Please don't answer or try to see me. That would simply make things harder for us, but not change my plans.

It is my religion that has done it, Mason. Do you remember that I once told you, when it came to the big things I didn't believe I would dare disobey? I was right in this respect that I can't bring myself to disobey, but it is not so much from fear as I thought it would be. It is a sense of "ought." That is the only way I can put it. I have a feeling, tremendously strong, but hard to define in words, that I ought not, that I must not go on with what we planned.

This feeling is stronger than I am, Mason. That is all I can say about it.

So good-bye. May God bless you and make you prosperous and happy in this life and the next one.
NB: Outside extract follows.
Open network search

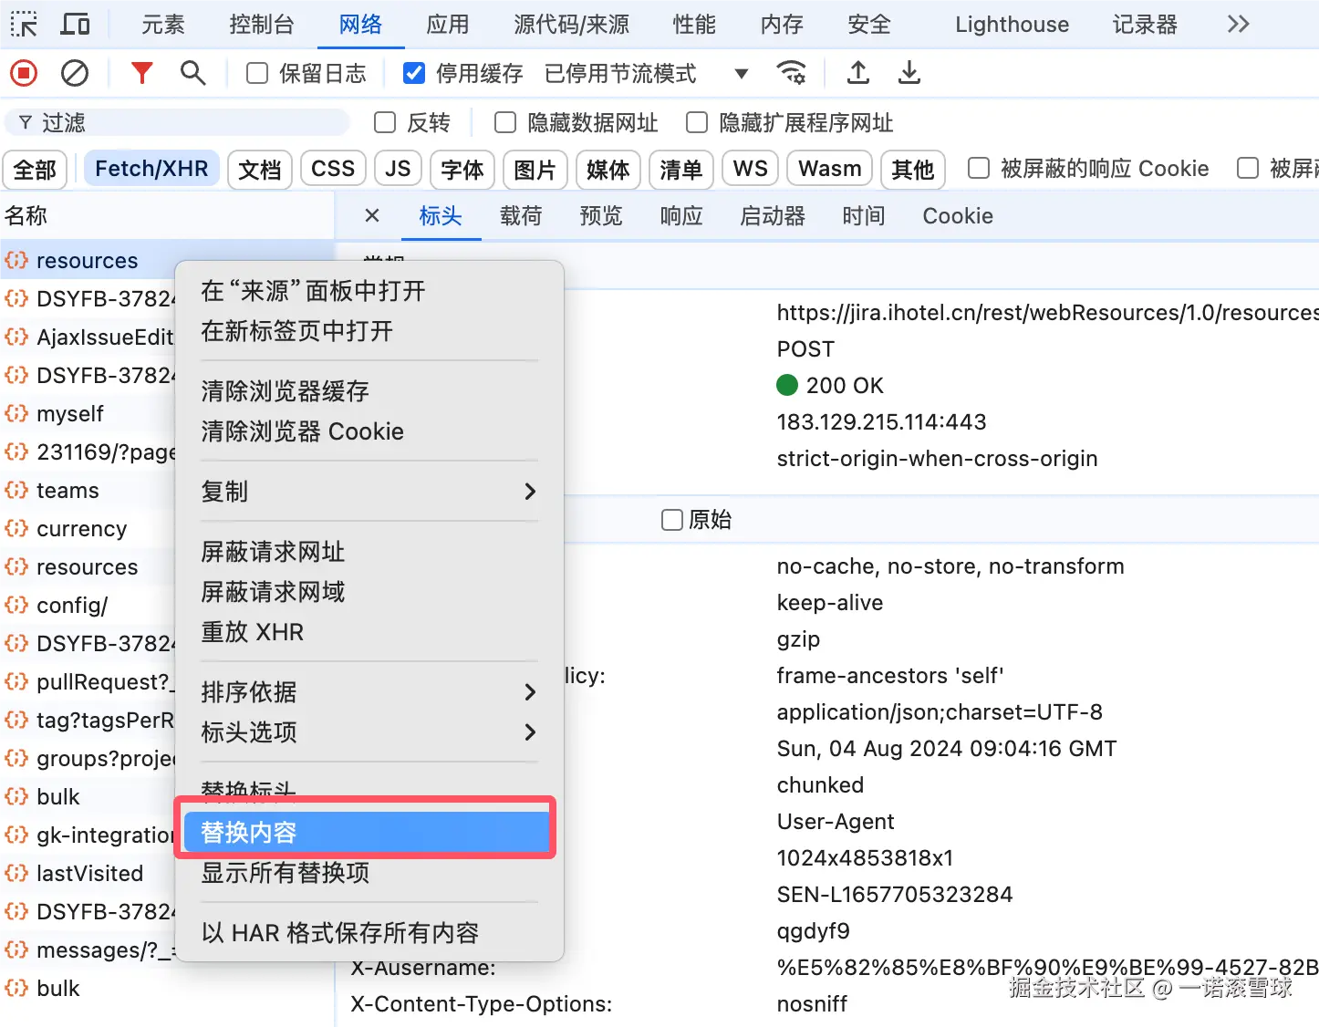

This is my prayer, my dear.

Georgia.

The nurse took the letter to the mail box in the office and when she returned, looked at her patient curiously, saying, "Your husband is waiting downstairs to see you."

"Do you mind asking him to come up, nurse?"
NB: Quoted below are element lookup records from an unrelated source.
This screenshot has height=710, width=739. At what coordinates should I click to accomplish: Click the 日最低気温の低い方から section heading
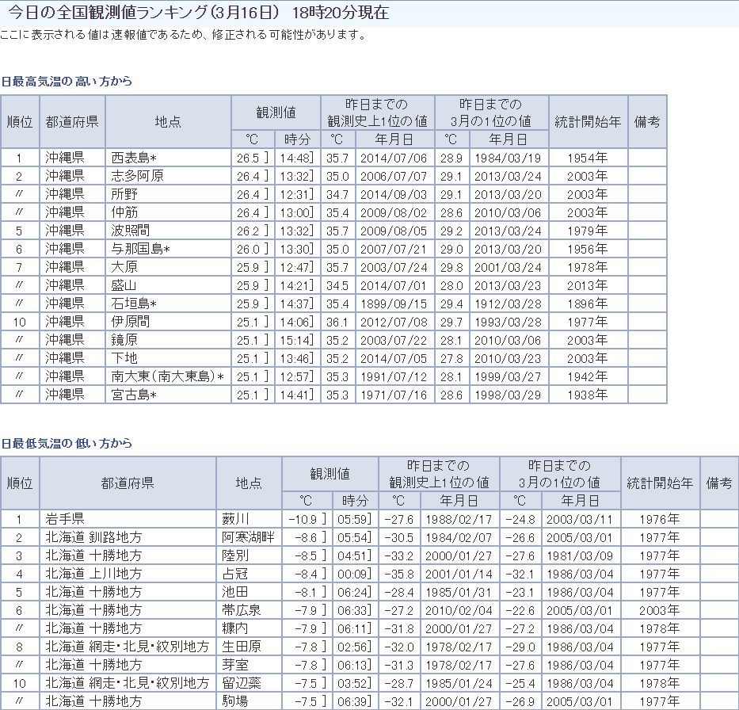(67, 443)
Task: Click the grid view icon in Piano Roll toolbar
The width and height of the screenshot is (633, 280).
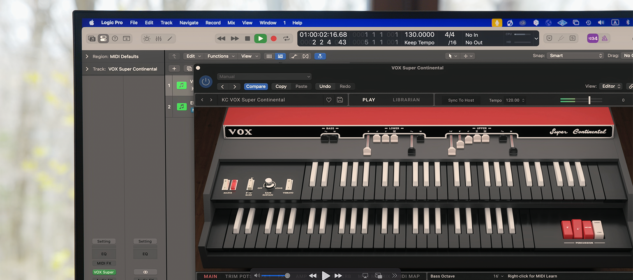Action: point(269,56)
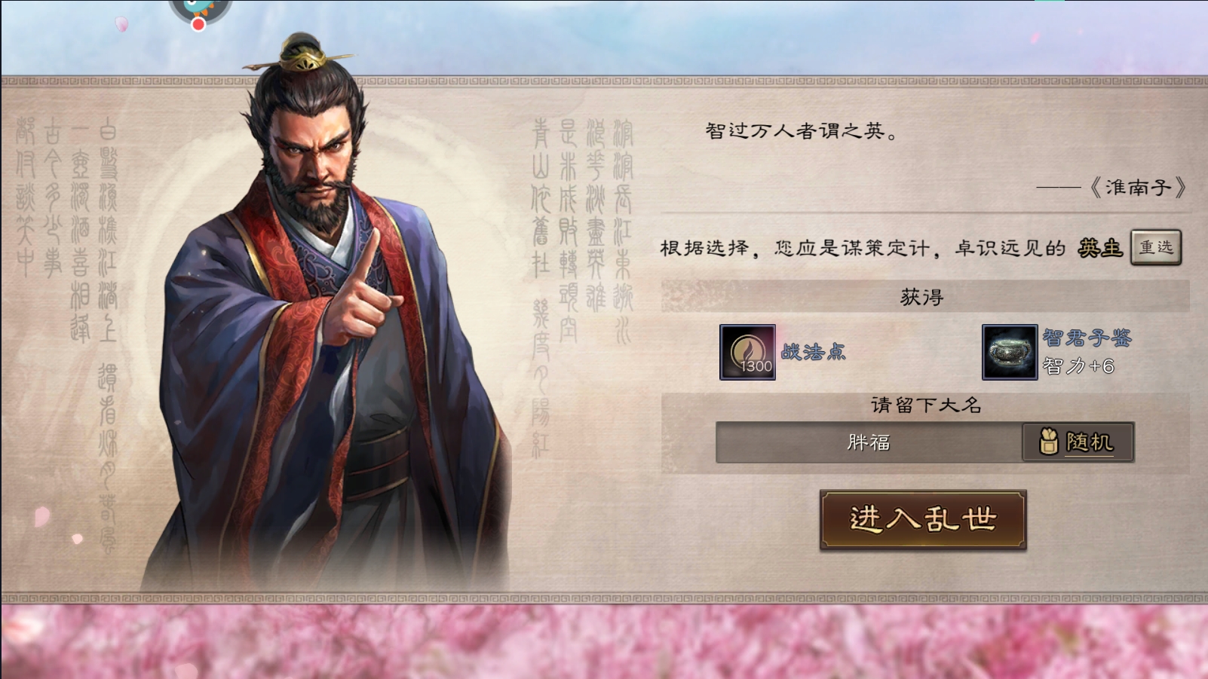Tap the 重选 reselect button
The width and height of the screenshot is (1208, 679).
(x=1156, y=247)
Jim, who had now been in the city for a month, had lost some of his open-air tan and regained a portion of his banished poundage, but still he looked far better than Georgia had seen him for years. He made a favorable impression upon her from the instant he crossed the threshold. He was the Jim of the earlier rather than of the later years of their married life. His aspect seemed to confirm the truth of the revelation which she had received concerning him.

"How do you do," she asked formally.

"Very well, thank you," he replied. "How do you do?"